YOUR INSTRUCTIONS:
Could you copy exactly the lines from the one containing "Given: Toggle the pin on the Form5.cs tab" through the last line of the records below, leaving out any pictures?

AVAILABLE DATA:
+ + +
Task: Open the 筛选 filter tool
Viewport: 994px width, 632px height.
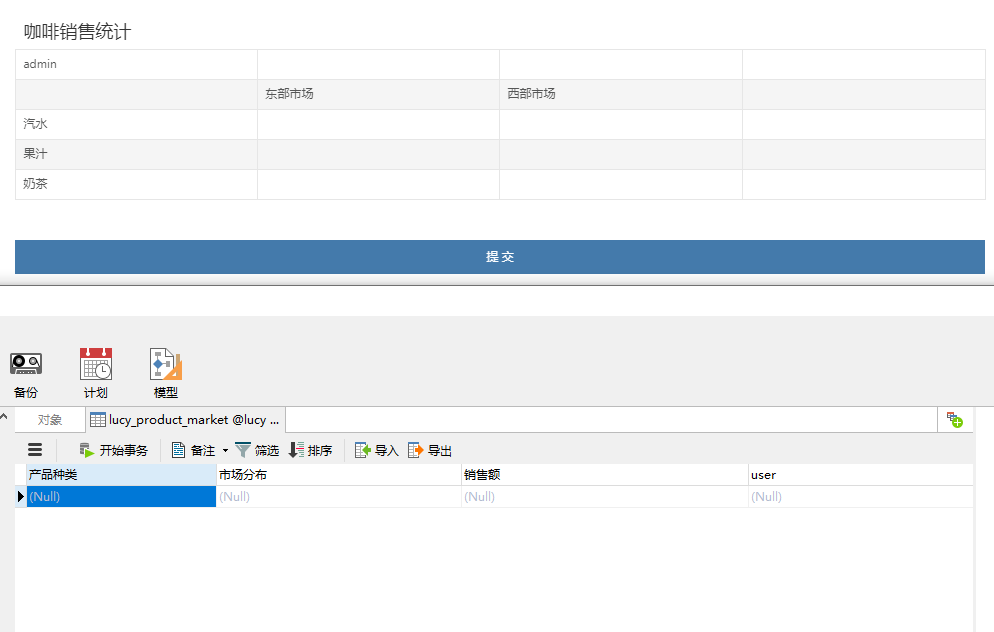Action: [257, 451]
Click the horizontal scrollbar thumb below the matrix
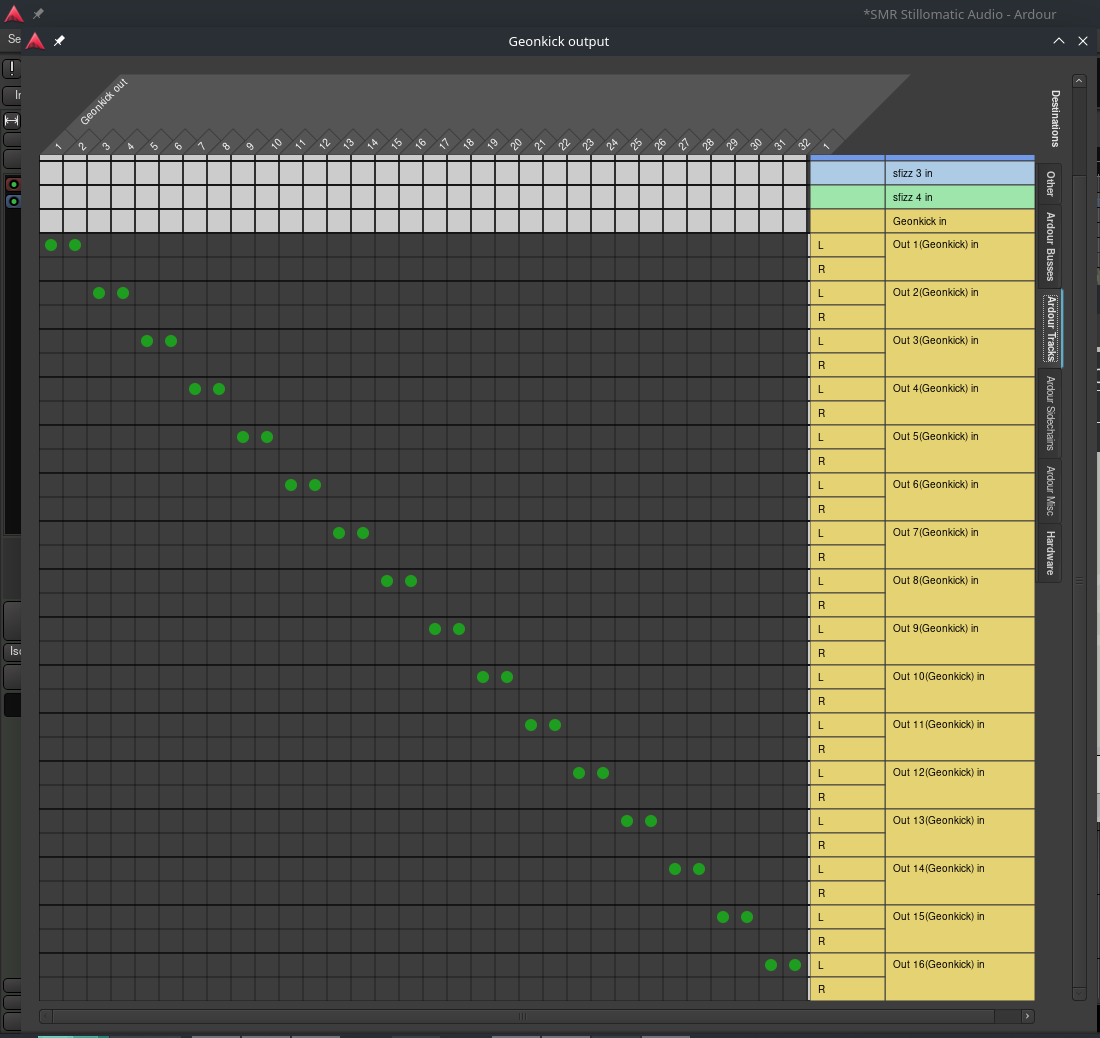1100x1038 pixels. coord(522,1016)
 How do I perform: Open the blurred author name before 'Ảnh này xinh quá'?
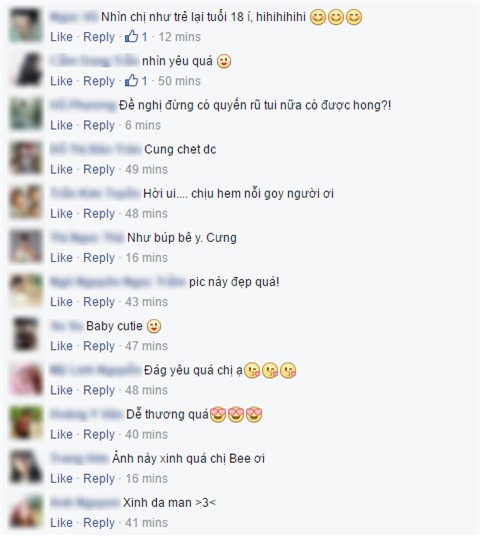pos(79,458)
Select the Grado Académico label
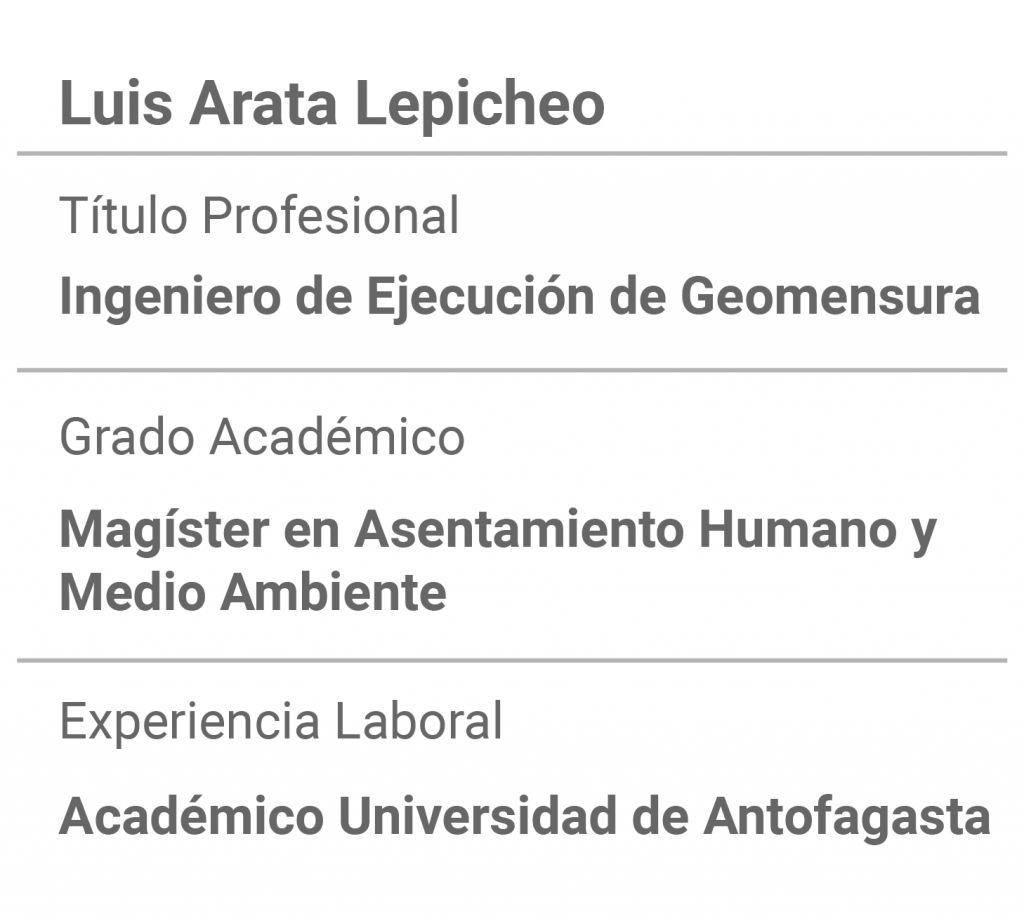Screen dimensions: 1024x921 pyautogui.click(x=262, y=436)
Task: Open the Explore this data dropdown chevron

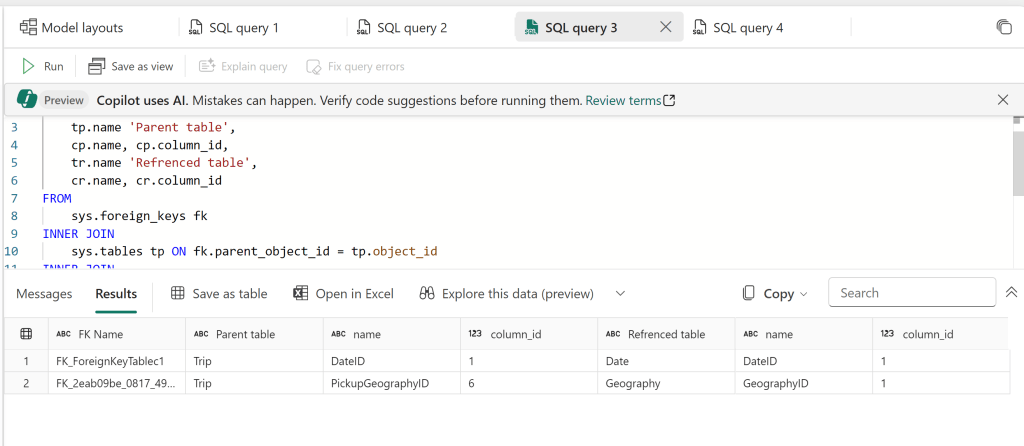Action: [620, 293]
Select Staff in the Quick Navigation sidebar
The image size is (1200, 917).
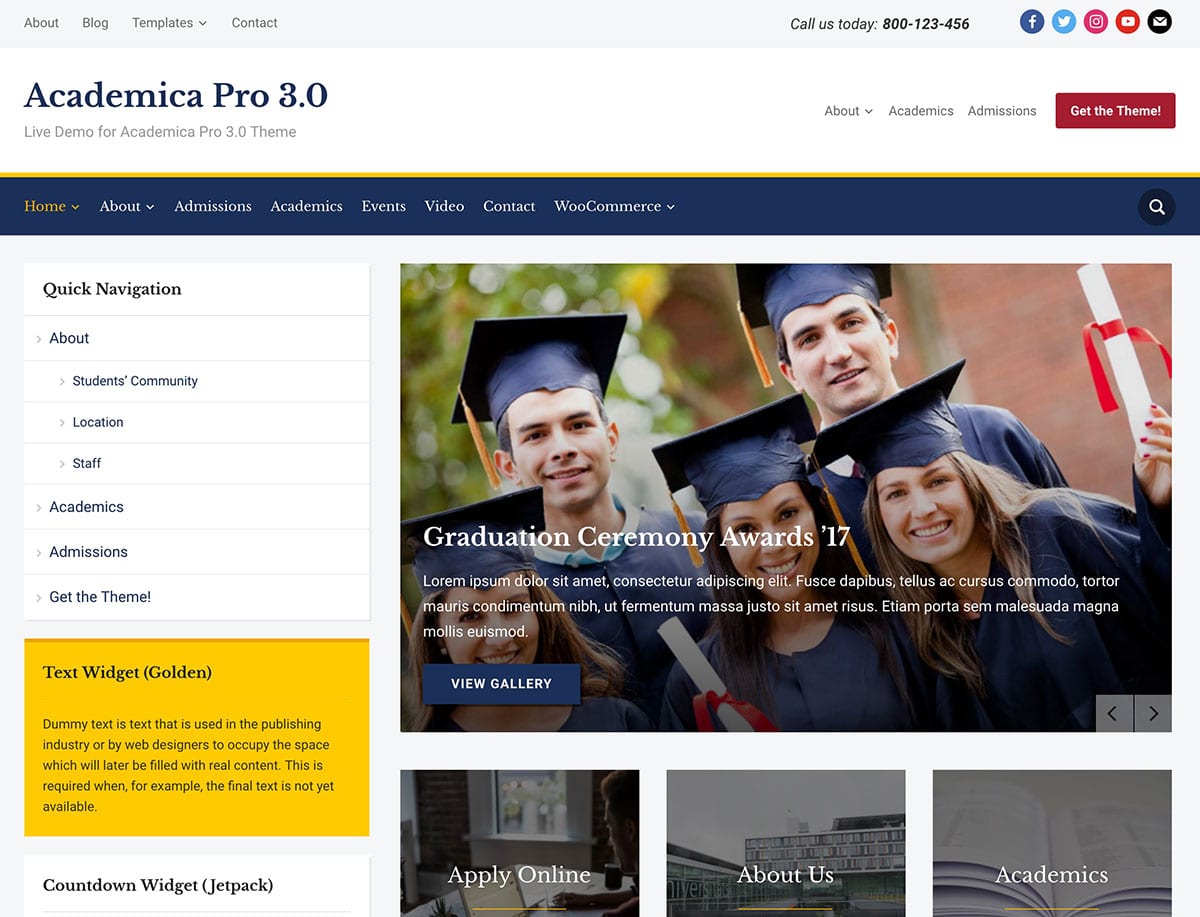tap(87, 463)
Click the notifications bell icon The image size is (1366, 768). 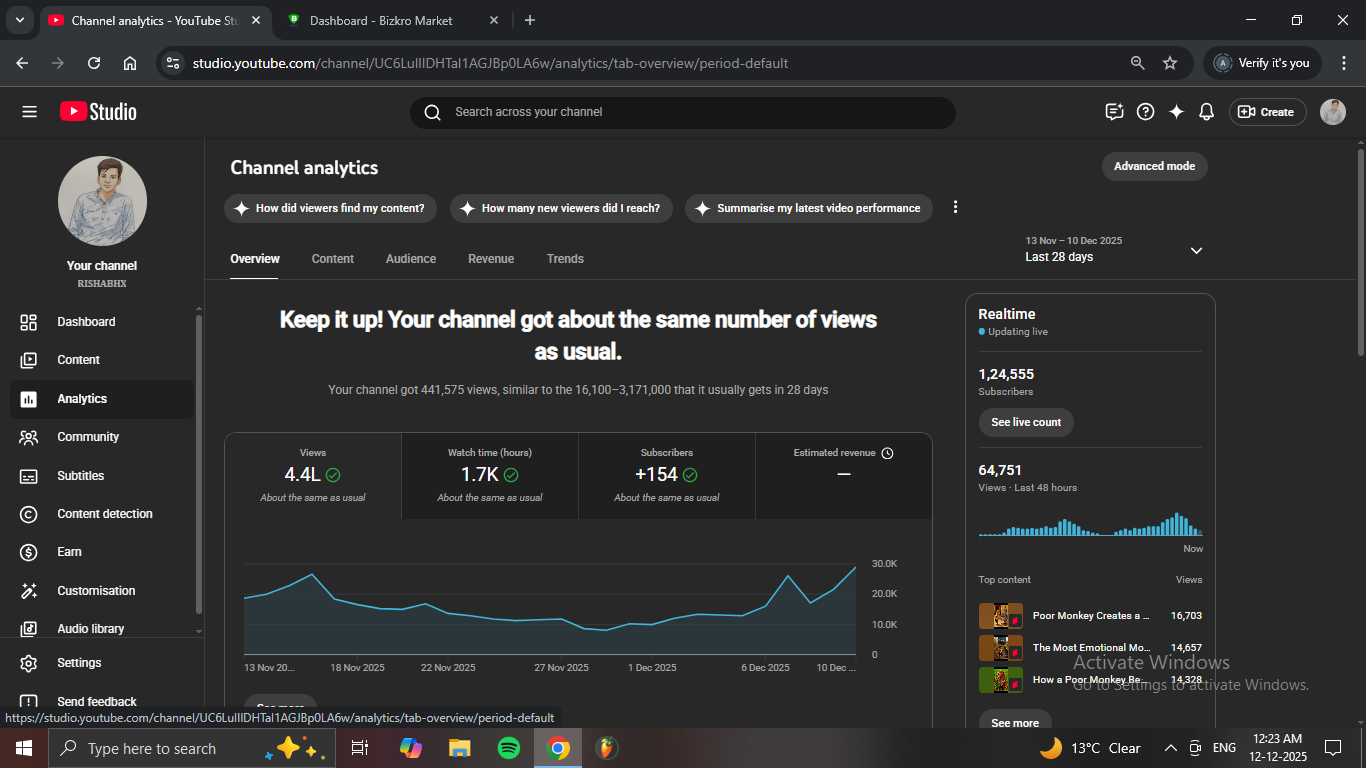[1206, 112]
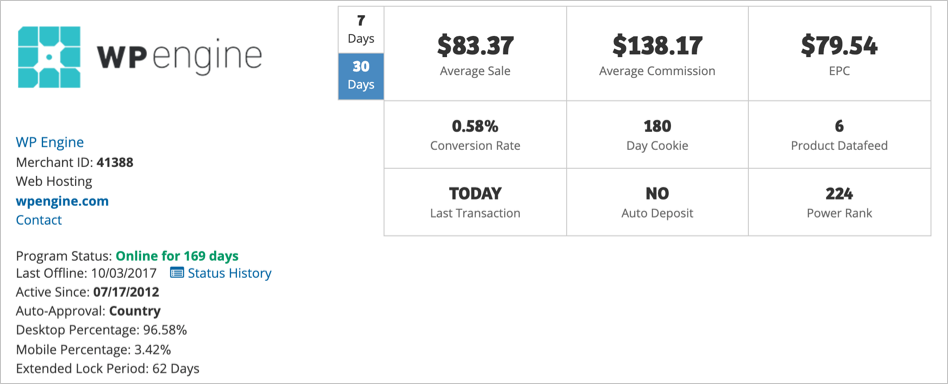Visit the wpengine.com link

(62, 201)
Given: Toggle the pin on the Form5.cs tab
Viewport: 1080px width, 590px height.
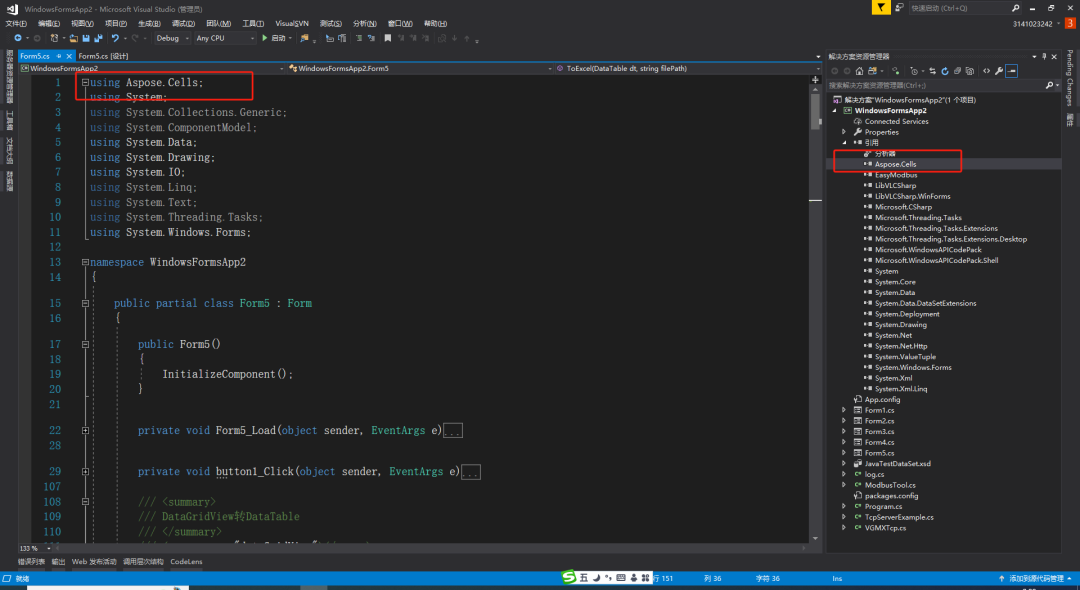Looking at the screenshot, I should point(59,56).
+ + +
EXPECTED OUTPUT:
Given: Toggle the pin on the Form5.cs tab
Viewport: 1080px width, 590px height.
Looking at the screenshot, I should point(59,56).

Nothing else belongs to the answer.